**DATASET CONTENT**
+===+

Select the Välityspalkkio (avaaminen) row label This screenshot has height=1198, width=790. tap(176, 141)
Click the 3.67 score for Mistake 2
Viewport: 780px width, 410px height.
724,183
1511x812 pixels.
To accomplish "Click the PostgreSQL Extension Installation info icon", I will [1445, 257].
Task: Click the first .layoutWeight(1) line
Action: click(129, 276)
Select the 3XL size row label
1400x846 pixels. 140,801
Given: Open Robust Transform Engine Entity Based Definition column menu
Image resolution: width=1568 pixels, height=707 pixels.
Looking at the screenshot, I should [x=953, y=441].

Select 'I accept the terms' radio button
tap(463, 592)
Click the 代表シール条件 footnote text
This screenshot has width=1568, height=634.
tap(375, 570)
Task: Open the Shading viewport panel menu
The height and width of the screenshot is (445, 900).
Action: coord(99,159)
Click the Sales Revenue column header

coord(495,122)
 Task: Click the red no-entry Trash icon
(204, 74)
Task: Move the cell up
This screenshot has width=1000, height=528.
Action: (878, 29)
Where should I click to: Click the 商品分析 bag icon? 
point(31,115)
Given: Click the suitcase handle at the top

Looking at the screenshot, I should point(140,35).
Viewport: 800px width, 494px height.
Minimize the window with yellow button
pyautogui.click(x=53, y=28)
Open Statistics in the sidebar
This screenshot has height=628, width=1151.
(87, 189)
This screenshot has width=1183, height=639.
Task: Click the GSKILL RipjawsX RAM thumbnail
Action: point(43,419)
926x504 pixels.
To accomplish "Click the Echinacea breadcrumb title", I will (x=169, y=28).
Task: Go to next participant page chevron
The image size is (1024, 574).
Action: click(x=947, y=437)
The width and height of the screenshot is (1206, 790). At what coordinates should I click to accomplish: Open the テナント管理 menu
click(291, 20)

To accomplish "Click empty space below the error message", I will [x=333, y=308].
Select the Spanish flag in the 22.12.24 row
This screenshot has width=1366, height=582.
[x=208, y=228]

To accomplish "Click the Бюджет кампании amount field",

+===+

**TASK DETAILS**
Could you restate every record above word for word?

**ANSWER FOR THE TASK**
Select the Välityspalkkio (avaaminen) row label This screenshot has height=1198, width=790. tap(176, 141)
Click the 3.67 score for Mistake 2
Viewport: 780px width, 410px height.
724,183
1511x812 pixels.
To accomplish "Click the PostgreSQL Extension Installation info icon", I will [1445, 257].
Task: Click the first .layoutWeight(1) line
Action: click(129, 276)
Select the 3XL size row label
1400x846 pixels. 140,801
Given: Open Robust Transform Engine Entity Based Definition column menu
Image resolution: width=1568 pixels, height=707 pixels.
Looking at the screenshot, I should [x=953, y=441].

Select 'I accept the terms' radio button
tap(463, 592)
Click the 代表シール条件 footnote text
This screenshot has width=1568, height=634.
tap(375, 570)
Task: Open the Shading viewport panel menu
The height and width of the screenshot is (445, 900).
Action: coord(99,159)
Click the Sales Revenue column header

coord(495,122)
 Task: Click the red no-entry Trash icon
(204, 74)
Task: Move the cell up
This screenshot has width=1000, height=528.
Action: (878, 29)
Where should I click to: Click the 商品分析 bag icon? 
point(31,115)
Given: Click the suitcase handle at the top

Looking at the screenshot, I should point(140,35).
Viewport: 800px width, 494px height.
Minimize the window with yellow button
pyautogui.click(x=53, y=28)
Open Statistics in the sidebar
This screenshot has height=628, width=1151.
(87, 189)
This screenshot has width=1183, height=639.
Task: Click the GSKILL RipjawsX RAM thumbnail
Action: point(43,419)
926x504 pixels.
To accomplish "Click the Echinacea breadcrumb title", I will (x=169, y=28).
Task: Go to next participant page chevron
The image size is (1024, 574).
Action: click(x=947, y=437)
The width and height of the screenshot is (1206, 790). At what coordinates should I click to accomplish: Open the テナント管理 menu
click(291, 20)

To accomplish "Click empty space below the error message", I will [x=333, y=308].
Select the Spanish flag in the 22.12.24 row
This screenshot has width=1366, height=582.
[x=208, y=228]

To accomplish "Click the Бюджет кампании amount field",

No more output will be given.